La commission des Etats a décidé par 11 voix contre 1 de déposer une motion identique à celle du National. Elle est préoccupée des conséquences qu'une application de ce type pourrait avoir sur la sphère privée. Elle a insisté sur la nécessité de fonder cette application sur une base légale solide, communiquent vendredi les services du Parlement.

La commission précise aussi que l'utilisation doit se faire sur une base volontaire. Seules les solutions techniques qui ne stockent pas les données personnelles de manière centralisée doivent être utilisées.

Pas d'enregistrement

Le Conseil fédéral rejette la motion car il estime que toutes les demandes formulées sont déjà satisfaites.
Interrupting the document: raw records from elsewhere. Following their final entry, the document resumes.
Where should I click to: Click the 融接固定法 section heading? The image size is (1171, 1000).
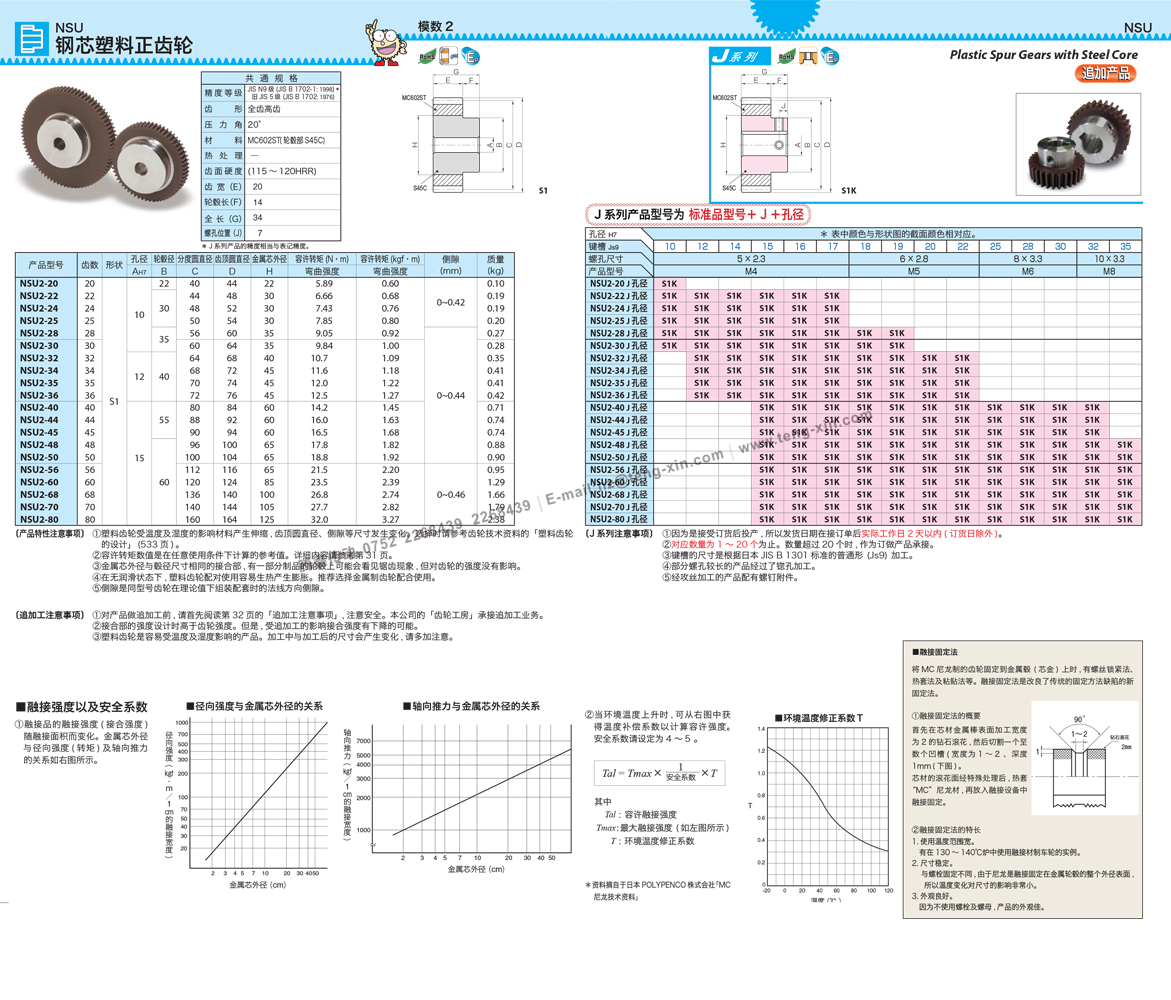click(935, 652)
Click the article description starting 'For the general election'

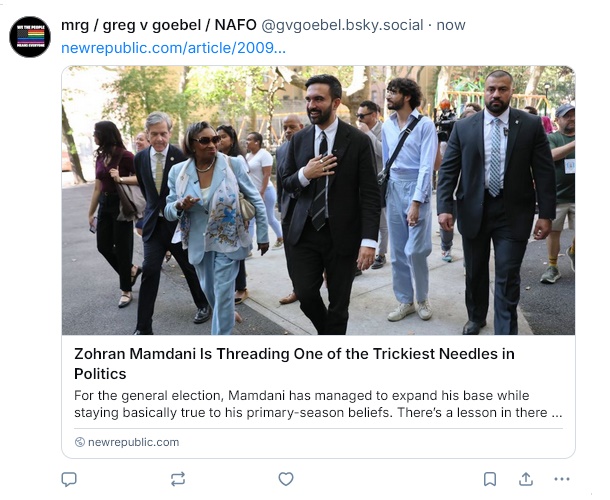coord(317,404)

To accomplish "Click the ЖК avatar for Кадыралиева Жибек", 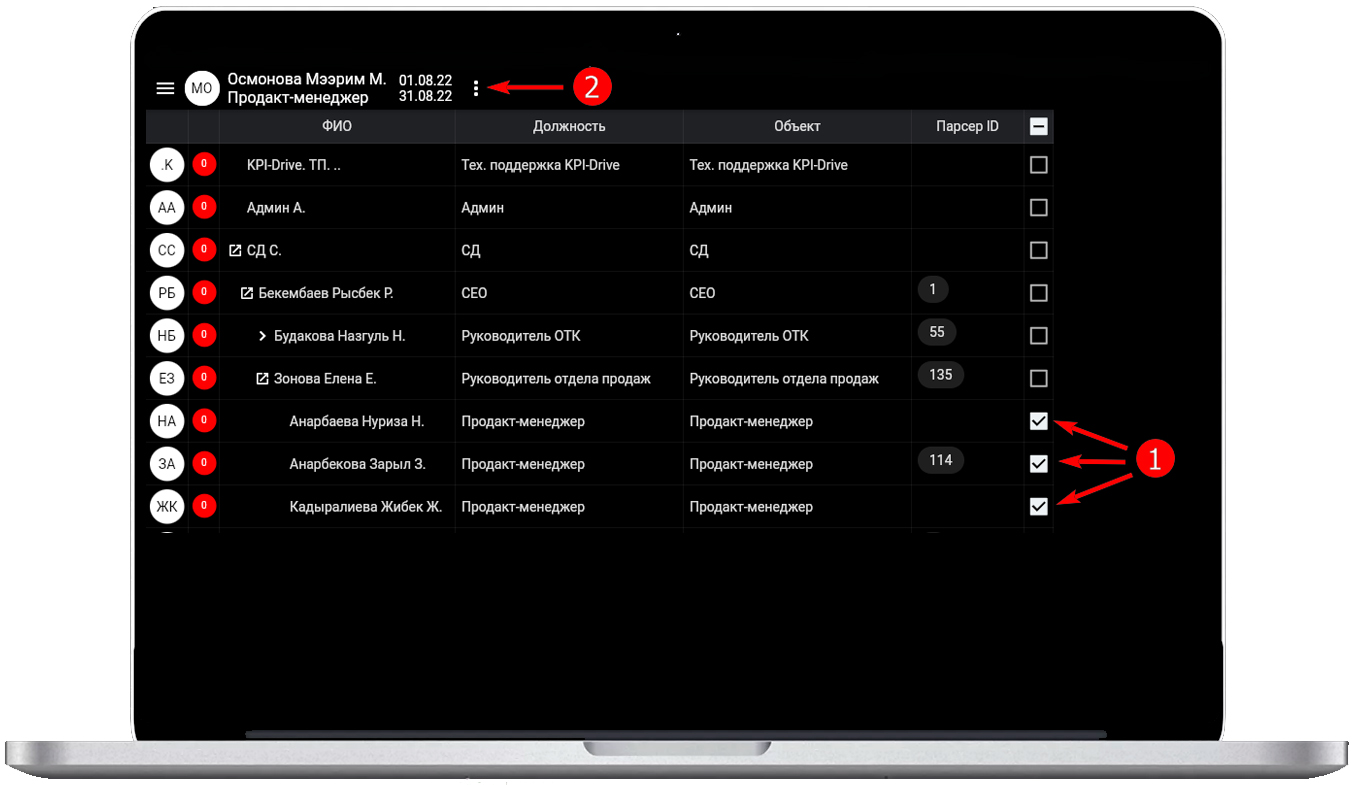I will click(x=167, y=507).
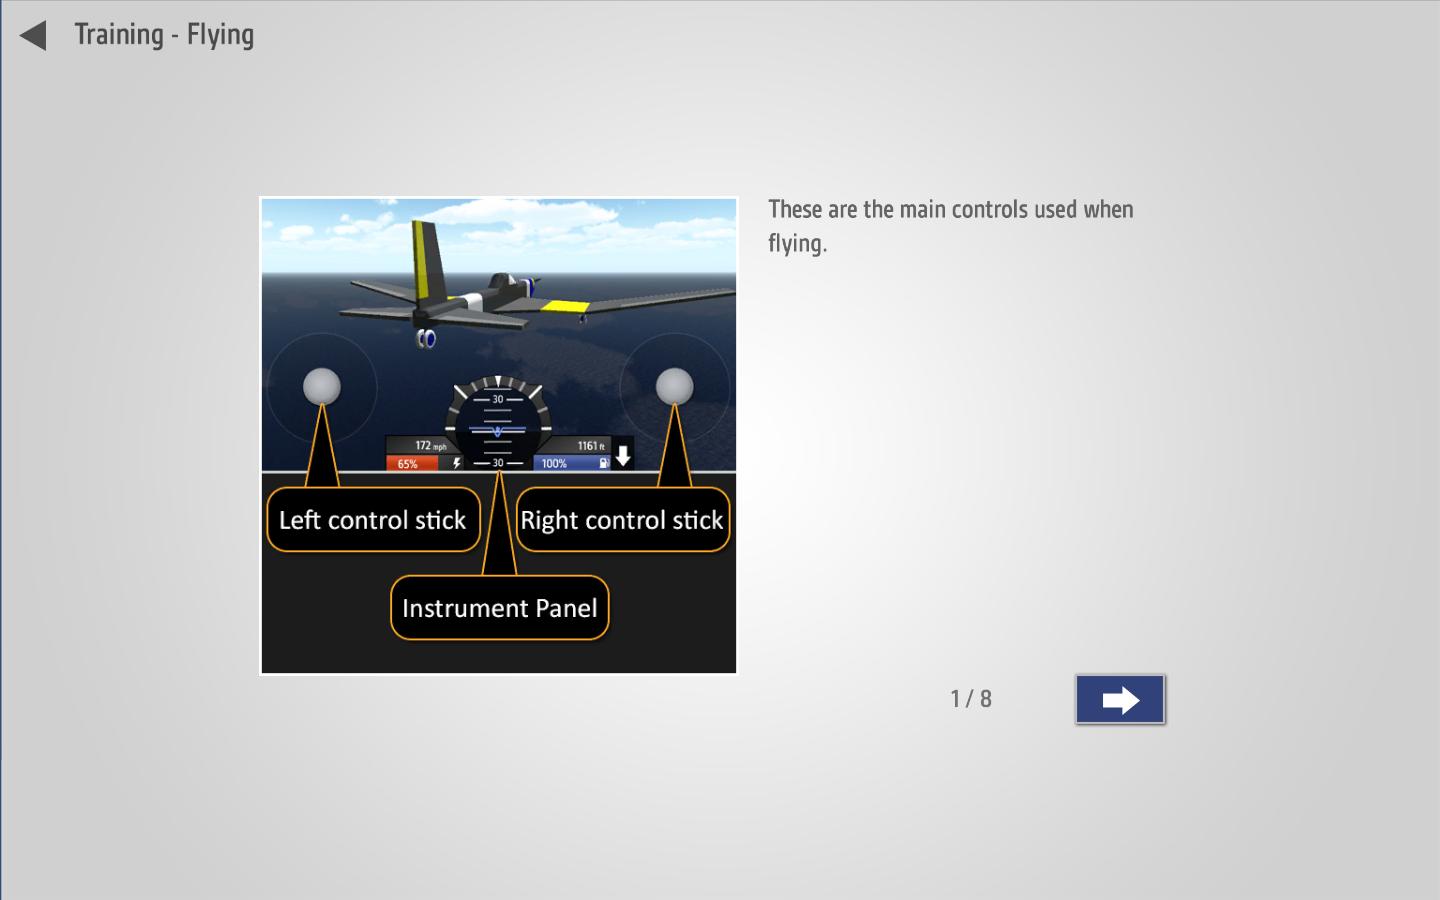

Le système de traçage de proximité dans son ensemble se base sur des méthodes cryptographiques et un traitement des données fortement décentralisé. Dans la mesure du possible, il ne contient aucune donnée permettant d'identifier les personnes. Les données de localisation ne sont pas du tout enregistrées, assure le gouvernement.

Seuls le médecin traitant ainsi que le centre cantonal retraçant les contacts, qui existe déjà, connaissent l'identité de la personne infectée. Eux seuls peuvent habiliter une personne infectée à signaler l'infection au système de manière anonyme en lui transmettant un code d'autorisation, rappelle l'exécutif.

Application DP-3T

L'application suisse DP-3T devrait être mise sur le marché d'ici au 11 mai. Elle doit permettre de retracer les personnes étant entrées en contact avec une personne testée positive au virus et de les avertir du risque auquel elles ont été exposées.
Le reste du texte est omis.